The kids stumble around the point, but Bennett presses on. “There’s this little rule that how much you make an hour, if you double it, that’s how much you make in the year in thousands,” Bennett says. “So if you make $50 an hour, how much do you make in a year?”

“$10,000?” ventures one student.

“You’re close! One more zero,” Bennett says.

“$100,000!” several students shout. The children are fully engaged now, reacting to Bennett’s enthusiasm.

Outside the school, Bennett climbs back into his Chevy Tahoe. As he races toward the next meeting, he admits that he misses teaching.

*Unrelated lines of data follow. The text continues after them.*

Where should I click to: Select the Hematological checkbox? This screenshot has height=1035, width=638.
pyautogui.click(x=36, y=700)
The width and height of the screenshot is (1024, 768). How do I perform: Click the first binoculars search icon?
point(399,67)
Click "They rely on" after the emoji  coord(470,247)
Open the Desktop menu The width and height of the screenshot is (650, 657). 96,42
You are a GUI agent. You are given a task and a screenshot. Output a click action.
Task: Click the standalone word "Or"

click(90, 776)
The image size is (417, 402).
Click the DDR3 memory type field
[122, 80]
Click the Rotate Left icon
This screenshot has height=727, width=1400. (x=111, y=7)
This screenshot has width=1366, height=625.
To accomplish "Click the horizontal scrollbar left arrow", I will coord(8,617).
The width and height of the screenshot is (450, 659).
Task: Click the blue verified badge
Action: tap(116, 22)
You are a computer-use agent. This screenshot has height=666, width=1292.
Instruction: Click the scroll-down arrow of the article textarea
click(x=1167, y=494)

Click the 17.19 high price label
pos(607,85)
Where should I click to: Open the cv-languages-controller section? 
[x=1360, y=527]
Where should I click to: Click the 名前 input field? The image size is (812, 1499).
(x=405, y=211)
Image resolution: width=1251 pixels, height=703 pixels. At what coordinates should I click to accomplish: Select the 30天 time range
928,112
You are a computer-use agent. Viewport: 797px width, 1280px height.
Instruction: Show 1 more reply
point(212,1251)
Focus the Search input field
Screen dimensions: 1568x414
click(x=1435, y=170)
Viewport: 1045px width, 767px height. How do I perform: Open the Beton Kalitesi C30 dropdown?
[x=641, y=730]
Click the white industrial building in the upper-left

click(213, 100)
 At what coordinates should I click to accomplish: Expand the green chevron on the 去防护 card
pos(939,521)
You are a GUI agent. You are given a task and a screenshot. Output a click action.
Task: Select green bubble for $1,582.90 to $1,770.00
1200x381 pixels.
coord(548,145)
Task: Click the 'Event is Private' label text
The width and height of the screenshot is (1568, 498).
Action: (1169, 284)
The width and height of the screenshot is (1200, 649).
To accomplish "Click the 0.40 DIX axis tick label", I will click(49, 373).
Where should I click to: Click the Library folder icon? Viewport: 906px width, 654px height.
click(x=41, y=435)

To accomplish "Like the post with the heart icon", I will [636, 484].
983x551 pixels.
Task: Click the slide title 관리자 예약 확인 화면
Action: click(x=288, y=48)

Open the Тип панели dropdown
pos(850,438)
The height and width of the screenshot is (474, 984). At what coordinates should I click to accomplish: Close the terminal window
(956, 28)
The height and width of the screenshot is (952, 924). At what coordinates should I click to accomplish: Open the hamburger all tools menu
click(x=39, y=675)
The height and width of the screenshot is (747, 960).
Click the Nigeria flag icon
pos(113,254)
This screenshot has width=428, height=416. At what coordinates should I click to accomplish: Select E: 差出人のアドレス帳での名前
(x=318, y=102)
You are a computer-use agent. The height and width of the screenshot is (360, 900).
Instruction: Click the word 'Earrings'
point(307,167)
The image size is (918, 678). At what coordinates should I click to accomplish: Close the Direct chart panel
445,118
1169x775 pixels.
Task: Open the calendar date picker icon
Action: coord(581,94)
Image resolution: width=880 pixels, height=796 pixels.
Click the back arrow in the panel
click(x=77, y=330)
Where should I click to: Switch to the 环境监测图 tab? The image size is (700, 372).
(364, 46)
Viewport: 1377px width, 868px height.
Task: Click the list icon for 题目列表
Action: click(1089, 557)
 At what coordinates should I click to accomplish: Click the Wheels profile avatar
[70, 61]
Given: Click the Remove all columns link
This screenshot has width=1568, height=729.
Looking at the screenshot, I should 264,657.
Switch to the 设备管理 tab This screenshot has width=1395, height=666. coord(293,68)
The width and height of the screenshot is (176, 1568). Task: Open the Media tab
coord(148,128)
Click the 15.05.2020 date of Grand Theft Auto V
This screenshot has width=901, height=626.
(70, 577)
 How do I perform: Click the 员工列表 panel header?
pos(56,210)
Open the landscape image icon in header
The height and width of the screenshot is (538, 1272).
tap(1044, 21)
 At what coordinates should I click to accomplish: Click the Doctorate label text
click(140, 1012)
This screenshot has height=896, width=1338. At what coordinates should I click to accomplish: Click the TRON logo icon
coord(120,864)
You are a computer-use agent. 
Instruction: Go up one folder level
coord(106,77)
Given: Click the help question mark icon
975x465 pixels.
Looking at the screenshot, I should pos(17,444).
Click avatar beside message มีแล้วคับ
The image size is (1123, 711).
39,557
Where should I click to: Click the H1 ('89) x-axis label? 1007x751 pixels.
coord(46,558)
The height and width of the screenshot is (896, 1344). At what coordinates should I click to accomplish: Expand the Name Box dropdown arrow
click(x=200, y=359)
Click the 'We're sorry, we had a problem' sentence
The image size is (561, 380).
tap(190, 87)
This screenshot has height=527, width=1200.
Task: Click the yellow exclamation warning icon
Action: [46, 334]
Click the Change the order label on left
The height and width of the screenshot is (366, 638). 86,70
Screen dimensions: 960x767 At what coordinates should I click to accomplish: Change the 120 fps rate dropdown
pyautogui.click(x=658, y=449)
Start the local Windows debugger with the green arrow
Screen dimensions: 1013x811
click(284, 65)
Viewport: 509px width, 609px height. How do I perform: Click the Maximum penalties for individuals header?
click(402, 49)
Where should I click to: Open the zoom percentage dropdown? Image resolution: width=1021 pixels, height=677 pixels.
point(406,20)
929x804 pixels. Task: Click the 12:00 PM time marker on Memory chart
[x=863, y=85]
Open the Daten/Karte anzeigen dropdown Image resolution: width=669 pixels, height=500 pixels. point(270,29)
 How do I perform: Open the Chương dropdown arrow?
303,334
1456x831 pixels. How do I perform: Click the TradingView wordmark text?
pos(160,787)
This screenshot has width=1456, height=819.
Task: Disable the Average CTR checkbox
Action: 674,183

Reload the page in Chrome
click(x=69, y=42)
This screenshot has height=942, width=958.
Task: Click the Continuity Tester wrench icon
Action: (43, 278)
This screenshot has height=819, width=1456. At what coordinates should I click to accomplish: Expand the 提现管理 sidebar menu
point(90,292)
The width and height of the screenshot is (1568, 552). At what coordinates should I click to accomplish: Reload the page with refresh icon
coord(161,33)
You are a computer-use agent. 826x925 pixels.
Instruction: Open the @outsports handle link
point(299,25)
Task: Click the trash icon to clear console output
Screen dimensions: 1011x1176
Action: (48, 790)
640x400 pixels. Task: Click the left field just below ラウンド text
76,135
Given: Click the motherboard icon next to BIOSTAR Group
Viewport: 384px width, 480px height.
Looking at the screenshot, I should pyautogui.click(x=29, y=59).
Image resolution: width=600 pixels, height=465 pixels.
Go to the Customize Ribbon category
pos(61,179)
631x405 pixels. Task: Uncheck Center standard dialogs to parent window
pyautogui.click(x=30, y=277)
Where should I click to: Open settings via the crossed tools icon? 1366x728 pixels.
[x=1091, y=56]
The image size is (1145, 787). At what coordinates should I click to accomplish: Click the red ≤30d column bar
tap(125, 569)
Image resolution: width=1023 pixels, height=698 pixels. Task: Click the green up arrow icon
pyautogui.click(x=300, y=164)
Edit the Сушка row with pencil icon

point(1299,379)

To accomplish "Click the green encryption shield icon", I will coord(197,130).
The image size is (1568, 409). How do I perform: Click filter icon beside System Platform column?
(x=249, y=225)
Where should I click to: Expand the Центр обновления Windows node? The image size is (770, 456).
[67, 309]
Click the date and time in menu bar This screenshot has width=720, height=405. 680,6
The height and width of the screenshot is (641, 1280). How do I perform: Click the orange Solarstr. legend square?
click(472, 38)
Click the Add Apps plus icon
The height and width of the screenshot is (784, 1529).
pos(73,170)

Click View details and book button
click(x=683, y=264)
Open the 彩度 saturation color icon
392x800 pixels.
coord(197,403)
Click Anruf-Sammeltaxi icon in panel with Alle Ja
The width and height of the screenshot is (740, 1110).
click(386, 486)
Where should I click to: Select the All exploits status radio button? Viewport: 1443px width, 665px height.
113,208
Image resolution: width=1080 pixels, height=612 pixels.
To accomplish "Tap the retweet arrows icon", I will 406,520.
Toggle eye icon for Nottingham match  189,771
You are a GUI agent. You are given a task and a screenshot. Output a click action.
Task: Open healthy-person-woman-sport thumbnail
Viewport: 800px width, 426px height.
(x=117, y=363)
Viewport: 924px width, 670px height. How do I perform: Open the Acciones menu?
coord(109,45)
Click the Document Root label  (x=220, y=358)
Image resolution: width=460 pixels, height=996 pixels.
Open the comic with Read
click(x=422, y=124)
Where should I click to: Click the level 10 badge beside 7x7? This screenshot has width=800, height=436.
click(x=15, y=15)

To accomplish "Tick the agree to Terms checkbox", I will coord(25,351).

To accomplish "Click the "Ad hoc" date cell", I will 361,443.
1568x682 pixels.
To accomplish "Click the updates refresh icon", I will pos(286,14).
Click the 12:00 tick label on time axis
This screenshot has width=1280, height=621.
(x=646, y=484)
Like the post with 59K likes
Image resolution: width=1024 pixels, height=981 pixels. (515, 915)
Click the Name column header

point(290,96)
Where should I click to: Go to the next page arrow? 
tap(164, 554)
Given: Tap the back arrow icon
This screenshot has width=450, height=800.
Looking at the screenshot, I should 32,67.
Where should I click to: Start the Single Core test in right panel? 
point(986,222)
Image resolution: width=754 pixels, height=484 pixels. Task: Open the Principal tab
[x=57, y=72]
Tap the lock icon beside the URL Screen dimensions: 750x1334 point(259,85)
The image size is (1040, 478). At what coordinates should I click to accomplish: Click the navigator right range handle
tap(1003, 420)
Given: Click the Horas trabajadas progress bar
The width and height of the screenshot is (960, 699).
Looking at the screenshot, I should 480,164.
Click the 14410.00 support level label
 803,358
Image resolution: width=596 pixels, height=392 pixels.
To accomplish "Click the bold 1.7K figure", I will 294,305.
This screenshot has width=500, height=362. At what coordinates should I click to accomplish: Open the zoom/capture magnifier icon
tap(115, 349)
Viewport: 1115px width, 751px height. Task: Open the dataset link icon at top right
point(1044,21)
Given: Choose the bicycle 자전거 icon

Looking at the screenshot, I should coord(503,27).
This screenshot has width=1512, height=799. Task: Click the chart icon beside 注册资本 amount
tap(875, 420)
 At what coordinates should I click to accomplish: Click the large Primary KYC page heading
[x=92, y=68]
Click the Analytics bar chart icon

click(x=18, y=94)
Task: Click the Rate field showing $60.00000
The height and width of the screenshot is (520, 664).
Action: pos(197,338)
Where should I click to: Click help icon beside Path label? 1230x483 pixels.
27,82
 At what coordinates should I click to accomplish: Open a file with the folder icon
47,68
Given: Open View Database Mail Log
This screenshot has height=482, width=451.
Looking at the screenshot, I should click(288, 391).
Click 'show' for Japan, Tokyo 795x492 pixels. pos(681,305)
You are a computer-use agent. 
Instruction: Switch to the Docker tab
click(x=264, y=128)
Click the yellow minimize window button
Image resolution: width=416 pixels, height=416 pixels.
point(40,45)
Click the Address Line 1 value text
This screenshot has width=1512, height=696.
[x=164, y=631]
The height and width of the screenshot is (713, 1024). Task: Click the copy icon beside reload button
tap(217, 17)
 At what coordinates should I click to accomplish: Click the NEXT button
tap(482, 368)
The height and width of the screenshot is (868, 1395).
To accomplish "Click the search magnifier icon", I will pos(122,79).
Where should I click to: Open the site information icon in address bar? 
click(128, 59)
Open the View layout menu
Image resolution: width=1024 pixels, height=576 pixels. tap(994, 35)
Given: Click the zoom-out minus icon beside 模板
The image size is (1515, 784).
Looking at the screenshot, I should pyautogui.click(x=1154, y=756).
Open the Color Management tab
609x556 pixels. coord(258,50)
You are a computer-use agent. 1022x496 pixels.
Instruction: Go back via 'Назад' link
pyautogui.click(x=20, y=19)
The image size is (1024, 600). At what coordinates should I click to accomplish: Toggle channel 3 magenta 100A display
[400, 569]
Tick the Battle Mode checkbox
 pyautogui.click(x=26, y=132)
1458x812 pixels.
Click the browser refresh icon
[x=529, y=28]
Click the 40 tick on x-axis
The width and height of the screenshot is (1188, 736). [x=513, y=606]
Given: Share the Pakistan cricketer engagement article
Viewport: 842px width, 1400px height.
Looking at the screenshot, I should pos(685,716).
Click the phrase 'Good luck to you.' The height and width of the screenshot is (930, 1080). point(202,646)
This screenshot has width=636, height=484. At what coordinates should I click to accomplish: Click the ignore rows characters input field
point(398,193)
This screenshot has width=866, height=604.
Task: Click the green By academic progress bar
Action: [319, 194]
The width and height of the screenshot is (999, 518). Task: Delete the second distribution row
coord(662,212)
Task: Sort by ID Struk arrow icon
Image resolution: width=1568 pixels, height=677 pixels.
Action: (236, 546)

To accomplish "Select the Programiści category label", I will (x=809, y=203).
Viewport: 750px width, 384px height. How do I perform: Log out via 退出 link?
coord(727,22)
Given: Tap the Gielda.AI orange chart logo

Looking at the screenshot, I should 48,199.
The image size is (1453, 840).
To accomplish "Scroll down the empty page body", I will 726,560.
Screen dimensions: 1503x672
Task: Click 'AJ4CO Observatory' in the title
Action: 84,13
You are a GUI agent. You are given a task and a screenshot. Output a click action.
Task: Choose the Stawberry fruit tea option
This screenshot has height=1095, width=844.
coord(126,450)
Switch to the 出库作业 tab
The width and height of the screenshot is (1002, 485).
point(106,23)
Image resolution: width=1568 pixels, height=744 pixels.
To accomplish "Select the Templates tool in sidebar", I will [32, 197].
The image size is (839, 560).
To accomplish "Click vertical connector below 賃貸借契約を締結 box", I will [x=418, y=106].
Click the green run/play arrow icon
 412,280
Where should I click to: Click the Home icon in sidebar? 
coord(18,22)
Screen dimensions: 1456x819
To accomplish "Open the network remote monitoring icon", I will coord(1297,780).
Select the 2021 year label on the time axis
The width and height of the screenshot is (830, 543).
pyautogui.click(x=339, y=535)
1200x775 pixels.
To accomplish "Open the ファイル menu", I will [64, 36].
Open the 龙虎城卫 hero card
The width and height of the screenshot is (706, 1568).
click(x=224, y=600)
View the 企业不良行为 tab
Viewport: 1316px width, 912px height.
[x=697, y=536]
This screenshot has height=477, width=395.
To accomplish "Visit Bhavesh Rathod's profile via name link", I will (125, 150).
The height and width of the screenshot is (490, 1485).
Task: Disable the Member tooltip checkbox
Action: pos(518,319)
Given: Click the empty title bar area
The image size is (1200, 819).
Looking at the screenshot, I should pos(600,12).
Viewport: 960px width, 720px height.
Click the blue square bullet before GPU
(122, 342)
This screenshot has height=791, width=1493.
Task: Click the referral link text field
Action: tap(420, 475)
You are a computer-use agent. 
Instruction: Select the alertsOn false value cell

But it seems unlikely that Bennett will wind up back in the classroom anytime soon. This spring, he was elected chairman of Chiefs for Change, an education-reform organization founded by Jeb Bush, the former governor of Florida. Bush pioneered many of the same reforms that Bennett has been pressing for, and says that in his short time in public office, Bennett has become a growing voice in the nationwide conversation about education reform. “I love Tony Bennett,” says Bush, who first met Bennett two years ago on a trip to Indiana. “He’s passionate, forceful to a certain extent, courageous. He believes what he believes, and he’s more than happy to persuade people about those beliefs. He’ll do it in the friendliest terrain. He’ll do it in the most hostile of forums. And he knows the details well.”

Bennett’s advisers are trying to clear the runway in case he decides to run for reelection next year. The guest list for an August political fundraiser at the home of Carmel businessman Fred Klipsch was a veritable Who’s Who of Republican donors and bigwigs: Al Hubbard, the former head of George W. Bush’s economic council; Bob Grand, managing partner of law firm Barnes & Thornburg; and, of course, Governor Daniels. Bennett says he has had conversations with Republican congressman and gubernatorial candidate Mike Pence about a potential partnership.

Despite all the evidence to the contrary, though, Bennett says he’s not thinking about politics. “I have never ever thought about the next election,” he says. “Matter of fact, the people in this job that anger me the most are people who make decisions based on how it will impact their political future. My job is about kids.